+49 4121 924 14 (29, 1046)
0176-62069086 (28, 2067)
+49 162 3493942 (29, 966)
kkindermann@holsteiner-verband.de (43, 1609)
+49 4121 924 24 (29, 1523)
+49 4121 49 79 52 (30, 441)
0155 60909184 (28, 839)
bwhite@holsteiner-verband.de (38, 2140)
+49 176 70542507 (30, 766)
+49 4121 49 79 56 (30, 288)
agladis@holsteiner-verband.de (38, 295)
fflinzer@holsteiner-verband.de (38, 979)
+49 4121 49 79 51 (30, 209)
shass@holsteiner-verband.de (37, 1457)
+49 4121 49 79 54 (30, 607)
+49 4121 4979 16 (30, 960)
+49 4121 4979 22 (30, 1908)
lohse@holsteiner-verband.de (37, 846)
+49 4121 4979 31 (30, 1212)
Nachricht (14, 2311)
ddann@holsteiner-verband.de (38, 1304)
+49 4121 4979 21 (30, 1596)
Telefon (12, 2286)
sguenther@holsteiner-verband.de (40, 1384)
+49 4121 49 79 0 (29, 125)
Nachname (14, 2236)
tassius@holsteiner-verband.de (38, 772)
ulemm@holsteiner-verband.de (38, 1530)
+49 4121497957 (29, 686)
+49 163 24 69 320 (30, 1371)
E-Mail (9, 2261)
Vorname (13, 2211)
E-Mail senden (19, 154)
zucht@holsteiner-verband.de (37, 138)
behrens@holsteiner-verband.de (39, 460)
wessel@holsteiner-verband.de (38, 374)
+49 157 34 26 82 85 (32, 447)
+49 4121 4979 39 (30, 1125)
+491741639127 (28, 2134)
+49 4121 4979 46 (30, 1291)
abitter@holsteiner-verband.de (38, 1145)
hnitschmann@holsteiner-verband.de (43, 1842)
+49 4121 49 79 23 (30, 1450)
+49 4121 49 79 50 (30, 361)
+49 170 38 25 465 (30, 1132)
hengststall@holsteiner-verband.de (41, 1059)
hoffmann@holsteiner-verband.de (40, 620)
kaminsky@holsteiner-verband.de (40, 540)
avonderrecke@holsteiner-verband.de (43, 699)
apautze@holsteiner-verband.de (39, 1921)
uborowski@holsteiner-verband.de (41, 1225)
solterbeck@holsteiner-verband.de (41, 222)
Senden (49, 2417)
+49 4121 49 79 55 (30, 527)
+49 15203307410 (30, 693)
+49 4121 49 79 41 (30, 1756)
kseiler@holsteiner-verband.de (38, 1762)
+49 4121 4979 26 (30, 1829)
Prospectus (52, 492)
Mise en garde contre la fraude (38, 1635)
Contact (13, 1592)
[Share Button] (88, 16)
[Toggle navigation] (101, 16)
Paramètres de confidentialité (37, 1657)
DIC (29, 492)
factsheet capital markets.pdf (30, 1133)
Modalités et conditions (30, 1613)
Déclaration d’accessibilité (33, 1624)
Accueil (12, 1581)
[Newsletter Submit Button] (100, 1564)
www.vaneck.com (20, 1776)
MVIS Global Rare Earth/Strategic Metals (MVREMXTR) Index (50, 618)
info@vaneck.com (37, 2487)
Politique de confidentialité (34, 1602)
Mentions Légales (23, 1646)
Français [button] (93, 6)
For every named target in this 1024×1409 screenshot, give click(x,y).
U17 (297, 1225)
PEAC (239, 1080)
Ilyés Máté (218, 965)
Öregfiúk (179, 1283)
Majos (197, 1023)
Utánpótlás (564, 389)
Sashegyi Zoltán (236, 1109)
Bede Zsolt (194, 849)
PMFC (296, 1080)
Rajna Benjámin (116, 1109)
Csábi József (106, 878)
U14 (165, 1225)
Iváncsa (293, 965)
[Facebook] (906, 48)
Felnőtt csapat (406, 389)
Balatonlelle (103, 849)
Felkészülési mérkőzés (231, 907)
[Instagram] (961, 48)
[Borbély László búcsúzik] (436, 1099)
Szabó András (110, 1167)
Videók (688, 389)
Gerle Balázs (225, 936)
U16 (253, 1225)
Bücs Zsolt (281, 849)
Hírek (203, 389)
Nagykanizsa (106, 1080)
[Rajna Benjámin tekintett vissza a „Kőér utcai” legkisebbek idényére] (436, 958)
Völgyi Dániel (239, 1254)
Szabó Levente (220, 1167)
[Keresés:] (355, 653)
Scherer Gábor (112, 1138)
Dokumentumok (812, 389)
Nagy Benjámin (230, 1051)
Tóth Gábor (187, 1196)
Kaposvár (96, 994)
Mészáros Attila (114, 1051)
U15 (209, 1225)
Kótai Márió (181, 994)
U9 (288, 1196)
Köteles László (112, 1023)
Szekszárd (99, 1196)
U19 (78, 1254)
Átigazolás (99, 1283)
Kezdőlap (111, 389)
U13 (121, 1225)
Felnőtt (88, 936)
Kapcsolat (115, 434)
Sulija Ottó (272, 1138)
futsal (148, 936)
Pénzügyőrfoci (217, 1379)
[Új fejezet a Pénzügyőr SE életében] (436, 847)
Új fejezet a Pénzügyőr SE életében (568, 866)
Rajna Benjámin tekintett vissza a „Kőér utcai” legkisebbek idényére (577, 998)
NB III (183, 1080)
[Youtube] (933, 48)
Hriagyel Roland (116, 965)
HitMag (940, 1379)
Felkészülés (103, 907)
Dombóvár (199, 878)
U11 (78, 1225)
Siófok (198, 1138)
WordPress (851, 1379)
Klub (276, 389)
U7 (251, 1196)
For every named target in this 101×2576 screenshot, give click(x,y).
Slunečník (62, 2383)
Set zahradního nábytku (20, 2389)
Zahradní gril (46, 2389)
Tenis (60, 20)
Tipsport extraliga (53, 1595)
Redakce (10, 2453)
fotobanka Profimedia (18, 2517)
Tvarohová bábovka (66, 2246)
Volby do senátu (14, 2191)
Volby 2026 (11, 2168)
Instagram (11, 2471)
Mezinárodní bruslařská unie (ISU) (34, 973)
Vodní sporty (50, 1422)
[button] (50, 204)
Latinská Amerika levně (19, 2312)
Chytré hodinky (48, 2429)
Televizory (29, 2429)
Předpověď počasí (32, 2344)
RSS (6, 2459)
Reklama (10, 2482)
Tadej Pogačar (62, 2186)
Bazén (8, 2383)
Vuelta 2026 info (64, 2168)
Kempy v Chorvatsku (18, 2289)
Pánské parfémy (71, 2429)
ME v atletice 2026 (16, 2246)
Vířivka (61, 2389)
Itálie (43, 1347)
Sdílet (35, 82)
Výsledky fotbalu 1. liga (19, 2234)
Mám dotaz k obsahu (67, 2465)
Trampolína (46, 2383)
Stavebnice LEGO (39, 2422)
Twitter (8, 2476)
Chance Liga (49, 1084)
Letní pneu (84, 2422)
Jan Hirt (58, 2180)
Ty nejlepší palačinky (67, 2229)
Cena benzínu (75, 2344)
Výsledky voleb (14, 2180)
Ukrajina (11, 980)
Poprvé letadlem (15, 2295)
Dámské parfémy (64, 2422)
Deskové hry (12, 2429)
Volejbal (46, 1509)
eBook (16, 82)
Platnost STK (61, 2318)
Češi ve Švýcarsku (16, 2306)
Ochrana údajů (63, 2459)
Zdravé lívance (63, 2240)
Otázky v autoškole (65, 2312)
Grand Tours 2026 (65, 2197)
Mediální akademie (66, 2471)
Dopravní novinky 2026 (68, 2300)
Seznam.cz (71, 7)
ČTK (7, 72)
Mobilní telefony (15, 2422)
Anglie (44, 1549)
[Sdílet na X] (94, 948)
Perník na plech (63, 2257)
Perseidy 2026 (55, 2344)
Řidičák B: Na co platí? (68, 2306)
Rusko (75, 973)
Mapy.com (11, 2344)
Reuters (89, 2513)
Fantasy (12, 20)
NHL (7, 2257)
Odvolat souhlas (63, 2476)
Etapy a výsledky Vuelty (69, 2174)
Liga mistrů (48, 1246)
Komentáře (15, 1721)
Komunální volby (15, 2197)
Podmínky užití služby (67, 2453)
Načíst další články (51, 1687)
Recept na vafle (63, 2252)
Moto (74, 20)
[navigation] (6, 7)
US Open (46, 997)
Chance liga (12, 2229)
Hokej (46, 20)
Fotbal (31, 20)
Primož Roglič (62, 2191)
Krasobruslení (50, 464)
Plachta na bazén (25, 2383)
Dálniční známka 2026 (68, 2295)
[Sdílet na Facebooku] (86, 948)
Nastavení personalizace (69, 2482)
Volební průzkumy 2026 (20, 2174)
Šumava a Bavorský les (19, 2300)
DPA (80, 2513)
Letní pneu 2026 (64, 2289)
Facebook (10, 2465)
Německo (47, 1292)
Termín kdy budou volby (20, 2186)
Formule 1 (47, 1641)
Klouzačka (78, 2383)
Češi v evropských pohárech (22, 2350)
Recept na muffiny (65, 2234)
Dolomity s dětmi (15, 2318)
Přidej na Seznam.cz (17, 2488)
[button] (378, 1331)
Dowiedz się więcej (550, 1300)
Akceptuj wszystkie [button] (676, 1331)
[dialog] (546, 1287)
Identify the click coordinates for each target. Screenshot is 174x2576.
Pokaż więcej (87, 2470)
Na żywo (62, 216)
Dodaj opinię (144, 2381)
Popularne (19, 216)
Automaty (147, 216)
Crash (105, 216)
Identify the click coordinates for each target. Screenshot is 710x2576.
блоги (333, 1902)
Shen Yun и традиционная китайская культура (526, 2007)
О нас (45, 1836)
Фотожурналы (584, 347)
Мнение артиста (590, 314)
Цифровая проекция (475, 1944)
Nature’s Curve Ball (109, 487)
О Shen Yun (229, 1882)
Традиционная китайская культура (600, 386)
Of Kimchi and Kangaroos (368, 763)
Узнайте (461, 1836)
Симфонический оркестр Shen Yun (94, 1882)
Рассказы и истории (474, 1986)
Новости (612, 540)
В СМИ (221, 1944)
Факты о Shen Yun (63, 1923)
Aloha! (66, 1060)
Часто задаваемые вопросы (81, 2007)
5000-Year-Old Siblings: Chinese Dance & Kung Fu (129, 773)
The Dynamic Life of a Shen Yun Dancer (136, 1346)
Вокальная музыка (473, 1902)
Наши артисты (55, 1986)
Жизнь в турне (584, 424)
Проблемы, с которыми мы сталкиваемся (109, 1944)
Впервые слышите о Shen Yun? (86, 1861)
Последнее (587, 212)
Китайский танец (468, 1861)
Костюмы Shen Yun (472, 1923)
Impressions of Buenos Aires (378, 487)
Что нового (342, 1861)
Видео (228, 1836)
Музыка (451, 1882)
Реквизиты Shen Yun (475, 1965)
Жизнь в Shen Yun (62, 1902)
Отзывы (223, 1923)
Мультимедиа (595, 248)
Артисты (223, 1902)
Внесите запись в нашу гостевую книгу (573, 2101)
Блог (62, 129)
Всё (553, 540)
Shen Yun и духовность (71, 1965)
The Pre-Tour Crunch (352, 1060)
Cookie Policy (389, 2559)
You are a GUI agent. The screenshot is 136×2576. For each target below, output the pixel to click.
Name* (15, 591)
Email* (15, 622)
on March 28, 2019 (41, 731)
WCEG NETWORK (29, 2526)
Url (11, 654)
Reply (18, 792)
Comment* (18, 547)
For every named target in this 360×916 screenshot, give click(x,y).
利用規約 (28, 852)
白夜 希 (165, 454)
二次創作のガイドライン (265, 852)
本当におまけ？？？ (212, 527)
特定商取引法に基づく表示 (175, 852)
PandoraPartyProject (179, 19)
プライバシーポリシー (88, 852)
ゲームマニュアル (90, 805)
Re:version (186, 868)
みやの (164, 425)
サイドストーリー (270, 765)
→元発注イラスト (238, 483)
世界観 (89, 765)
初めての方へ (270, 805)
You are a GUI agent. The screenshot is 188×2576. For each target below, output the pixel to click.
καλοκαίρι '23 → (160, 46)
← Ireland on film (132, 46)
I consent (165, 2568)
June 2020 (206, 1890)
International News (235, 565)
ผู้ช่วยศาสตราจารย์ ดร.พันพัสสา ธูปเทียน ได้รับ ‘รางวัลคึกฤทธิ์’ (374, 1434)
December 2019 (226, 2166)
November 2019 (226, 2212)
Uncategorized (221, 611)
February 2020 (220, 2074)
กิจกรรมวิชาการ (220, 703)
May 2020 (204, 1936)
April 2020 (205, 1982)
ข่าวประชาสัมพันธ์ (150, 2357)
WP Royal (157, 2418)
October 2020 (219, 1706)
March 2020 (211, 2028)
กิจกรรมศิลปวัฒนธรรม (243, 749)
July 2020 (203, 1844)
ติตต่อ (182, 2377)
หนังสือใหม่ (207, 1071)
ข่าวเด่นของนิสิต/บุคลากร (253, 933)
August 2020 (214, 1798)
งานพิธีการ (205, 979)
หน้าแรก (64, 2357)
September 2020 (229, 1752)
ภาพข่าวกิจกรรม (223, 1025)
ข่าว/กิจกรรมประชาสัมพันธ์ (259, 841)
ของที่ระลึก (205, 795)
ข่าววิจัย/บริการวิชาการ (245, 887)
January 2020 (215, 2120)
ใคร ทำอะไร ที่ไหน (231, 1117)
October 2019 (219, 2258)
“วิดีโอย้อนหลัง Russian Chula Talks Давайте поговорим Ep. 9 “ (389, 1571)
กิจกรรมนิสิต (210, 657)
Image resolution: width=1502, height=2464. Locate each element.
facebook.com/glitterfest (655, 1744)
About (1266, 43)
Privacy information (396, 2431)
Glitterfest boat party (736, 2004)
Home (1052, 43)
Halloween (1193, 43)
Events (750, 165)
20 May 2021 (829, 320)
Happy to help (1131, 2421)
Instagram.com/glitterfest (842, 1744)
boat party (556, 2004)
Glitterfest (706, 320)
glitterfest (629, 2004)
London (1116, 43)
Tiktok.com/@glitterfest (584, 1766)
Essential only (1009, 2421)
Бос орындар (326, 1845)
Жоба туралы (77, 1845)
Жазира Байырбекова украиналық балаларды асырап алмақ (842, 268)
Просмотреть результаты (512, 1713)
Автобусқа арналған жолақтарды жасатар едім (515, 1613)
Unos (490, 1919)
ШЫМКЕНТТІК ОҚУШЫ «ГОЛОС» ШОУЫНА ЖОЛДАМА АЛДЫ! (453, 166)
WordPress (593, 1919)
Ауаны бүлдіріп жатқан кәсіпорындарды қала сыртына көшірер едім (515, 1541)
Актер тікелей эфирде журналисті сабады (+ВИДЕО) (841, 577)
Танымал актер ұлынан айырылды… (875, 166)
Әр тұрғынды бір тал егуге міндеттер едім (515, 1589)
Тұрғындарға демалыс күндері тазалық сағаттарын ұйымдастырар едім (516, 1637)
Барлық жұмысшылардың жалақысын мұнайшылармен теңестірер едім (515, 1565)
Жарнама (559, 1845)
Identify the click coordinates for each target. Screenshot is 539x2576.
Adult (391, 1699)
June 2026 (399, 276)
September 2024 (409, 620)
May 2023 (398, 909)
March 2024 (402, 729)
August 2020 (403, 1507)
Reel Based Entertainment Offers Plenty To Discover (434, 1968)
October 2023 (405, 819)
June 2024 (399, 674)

#####

_What you need to do_
Return exactly, and only, the lines above starting at the line that contains "Цифровая проекция (475, 1944)" and ending at the line that contains "Артисты (223, 1902)".

_Answer box_
Цифровая проекция (475, 1944)
Nature’s Curve Ball (109, 487)
О Shen Yun (229, 1882)
Традиционная китайская культура (600, 386)
Of Kimchi and Kangaroos (368, 763)
Узнайте (461, 1836)
Симфонический оркестр Shen Yun (94, 1882)
Рассказы и истории (474, 1986)
Новости (612, 540)
В СМИ (221, 1944)
Факты о Shen Yun (63, 1923)
Aloha! (66, 1060)
Часто задаваемые вопросы (81, 2007)
5000-Year-Old Siblings: Chinese Dance & Kung Fu (129, 773)
The Dynamic Life of a Shen Yun Dancer (136, 1346)
Вокальная музыка (473, 1902)
Наши артисты (55, 1986)
Жизнь в турне (584, 424)
Проблемы, с которыми мы сталкиваемся (109, 1944)
Впервые слышите о Shen Yun? (86, 1861)
Последнее (587, 212)
Китайский танец (468, 1861)
Костюмы Shen Yun (472, 1923)
Impressions of Buenos Aires (378, 487)
Что нового (342, 1861)
Видео (228, 1836)
Музыка (451, 1882)
Реквизиты Shen Yun (475, 1965)
Жизнь в Shen Yun (62, 1902)
Отзывы (223, 1923)
Мультимедиа (595, 248)
Артисты (223, 1902)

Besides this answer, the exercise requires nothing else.